[BEGIN Supplied records]
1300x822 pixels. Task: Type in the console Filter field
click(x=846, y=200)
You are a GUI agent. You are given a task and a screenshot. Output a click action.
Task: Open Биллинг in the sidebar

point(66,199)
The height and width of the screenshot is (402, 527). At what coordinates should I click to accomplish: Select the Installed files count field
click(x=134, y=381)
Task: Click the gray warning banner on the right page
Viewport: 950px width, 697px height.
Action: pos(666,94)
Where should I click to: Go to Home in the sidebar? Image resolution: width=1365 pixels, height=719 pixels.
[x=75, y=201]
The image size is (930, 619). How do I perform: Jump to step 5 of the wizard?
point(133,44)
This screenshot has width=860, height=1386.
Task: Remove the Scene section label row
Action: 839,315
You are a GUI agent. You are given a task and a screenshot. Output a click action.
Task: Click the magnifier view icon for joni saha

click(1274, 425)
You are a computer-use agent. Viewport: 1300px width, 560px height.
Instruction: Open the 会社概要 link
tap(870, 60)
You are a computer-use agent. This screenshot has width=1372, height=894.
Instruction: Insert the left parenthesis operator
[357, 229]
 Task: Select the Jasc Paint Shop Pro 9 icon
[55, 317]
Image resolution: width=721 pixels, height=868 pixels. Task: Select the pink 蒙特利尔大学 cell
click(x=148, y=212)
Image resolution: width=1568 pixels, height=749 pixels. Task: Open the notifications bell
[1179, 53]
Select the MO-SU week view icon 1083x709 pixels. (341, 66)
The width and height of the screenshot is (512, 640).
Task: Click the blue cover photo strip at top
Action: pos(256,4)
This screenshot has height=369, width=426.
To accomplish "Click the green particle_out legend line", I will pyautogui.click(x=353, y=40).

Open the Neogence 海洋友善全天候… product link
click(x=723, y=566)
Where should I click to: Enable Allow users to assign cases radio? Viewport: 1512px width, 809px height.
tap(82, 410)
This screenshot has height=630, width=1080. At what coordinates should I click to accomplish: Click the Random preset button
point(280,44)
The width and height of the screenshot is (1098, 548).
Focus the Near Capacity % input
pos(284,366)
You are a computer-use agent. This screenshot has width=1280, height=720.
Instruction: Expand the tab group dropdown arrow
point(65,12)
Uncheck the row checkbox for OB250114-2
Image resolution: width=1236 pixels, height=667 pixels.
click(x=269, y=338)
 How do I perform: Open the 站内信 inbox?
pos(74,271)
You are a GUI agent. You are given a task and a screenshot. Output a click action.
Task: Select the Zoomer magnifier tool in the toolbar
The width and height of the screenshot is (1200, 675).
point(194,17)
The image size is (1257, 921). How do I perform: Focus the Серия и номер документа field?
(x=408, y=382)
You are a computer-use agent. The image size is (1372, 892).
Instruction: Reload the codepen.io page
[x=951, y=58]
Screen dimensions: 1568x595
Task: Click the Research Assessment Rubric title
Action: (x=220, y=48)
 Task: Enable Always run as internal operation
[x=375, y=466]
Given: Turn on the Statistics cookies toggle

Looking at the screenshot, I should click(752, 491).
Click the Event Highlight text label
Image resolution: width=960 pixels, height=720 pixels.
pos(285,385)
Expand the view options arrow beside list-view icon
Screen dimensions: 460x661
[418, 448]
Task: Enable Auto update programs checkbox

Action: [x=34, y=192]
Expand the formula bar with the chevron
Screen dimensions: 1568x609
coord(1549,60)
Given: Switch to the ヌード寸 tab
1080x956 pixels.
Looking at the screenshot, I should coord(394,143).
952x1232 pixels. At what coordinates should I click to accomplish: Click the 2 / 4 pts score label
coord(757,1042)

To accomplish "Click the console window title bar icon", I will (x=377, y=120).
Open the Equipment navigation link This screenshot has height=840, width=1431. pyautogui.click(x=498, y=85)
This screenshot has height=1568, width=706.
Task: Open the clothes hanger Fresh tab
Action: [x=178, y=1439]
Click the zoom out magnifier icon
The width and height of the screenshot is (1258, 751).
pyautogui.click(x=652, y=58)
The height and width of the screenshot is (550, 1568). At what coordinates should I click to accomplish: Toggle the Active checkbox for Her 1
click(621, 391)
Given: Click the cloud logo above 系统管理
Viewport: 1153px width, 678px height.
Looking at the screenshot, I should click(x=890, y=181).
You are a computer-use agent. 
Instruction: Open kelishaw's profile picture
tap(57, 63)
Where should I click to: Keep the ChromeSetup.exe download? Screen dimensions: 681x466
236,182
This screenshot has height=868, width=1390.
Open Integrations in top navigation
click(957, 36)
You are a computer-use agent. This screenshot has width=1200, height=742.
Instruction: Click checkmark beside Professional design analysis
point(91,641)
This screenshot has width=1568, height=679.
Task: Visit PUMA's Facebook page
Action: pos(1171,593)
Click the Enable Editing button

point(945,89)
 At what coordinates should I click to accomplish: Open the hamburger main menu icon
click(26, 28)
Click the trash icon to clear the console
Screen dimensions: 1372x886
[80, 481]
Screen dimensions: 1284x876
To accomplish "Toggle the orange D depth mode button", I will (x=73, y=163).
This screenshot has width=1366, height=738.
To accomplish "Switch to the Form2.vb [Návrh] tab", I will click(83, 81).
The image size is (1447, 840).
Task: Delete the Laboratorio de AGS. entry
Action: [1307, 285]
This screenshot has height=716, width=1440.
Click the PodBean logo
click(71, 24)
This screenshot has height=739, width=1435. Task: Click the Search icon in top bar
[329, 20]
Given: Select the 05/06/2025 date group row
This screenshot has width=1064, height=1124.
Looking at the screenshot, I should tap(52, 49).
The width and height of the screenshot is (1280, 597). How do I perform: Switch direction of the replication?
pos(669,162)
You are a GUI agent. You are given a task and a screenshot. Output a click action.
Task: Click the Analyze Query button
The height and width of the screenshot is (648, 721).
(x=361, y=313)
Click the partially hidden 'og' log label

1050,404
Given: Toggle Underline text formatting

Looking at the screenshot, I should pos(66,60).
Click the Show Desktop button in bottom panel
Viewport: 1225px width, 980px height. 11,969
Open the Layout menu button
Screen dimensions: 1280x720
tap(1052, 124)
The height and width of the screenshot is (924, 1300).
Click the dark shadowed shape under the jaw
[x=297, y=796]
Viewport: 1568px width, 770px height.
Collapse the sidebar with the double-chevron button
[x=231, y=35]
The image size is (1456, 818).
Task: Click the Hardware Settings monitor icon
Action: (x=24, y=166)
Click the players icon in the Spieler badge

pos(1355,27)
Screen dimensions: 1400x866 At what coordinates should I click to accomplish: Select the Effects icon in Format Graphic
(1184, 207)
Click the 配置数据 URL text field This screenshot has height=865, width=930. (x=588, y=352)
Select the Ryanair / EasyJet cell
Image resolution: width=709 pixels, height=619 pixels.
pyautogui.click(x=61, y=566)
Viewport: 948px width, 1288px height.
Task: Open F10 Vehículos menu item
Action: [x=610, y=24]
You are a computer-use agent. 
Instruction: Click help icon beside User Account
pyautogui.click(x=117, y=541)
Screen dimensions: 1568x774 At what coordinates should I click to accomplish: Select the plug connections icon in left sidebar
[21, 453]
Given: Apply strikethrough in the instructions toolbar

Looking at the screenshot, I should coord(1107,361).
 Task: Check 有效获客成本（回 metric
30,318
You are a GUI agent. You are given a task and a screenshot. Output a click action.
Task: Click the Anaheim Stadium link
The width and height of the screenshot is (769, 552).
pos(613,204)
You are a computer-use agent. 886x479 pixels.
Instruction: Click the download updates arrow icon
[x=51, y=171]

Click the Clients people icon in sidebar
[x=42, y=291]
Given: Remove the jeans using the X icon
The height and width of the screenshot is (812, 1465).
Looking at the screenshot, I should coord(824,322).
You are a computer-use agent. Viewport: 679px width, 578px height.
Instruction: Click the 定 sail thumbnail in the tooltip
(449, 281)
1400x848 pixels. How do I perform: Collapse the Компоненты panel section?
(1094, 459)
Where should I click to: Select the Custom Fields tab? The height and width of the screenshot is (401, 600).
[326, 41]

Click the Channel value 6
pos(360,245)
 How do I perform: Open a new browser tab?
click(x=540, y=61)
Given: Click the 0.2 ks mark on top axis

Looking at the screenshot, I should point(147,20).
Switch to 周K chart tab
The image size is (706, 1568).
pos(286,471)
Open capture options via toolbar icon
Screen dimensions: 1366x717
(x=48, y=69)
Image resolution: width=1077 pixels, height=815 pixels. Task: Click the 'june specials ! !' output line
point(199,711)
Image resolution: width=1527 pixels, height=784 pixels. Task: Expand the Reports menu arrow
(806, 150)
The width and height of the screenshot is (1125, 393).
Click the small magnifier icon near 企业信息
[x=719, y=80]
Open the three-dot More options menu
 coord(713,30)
[END Supplied records]
Stated exercise
Reproduce the entries from the line with "Given: Click the 0.2 ks mark on top axis" to the line with "point(199,711)", swapping "output line" for "result line" and leaving everything else unchanged.

Exercise response
Given: Click the 0.2 ks mark on top axis

Looking at the screenshot, I should point(147,20).
Switch to 周K chart tab
The image size is (706, 1568).
pos(286,471)
Open capture options via toolbar icon
Screen dimensions: 1366x717
(x=48, y=69)
Image resolution: width=1077 pixels, height=815 pixels. Task: Click the 'june specials ! !' result line
point(199,711)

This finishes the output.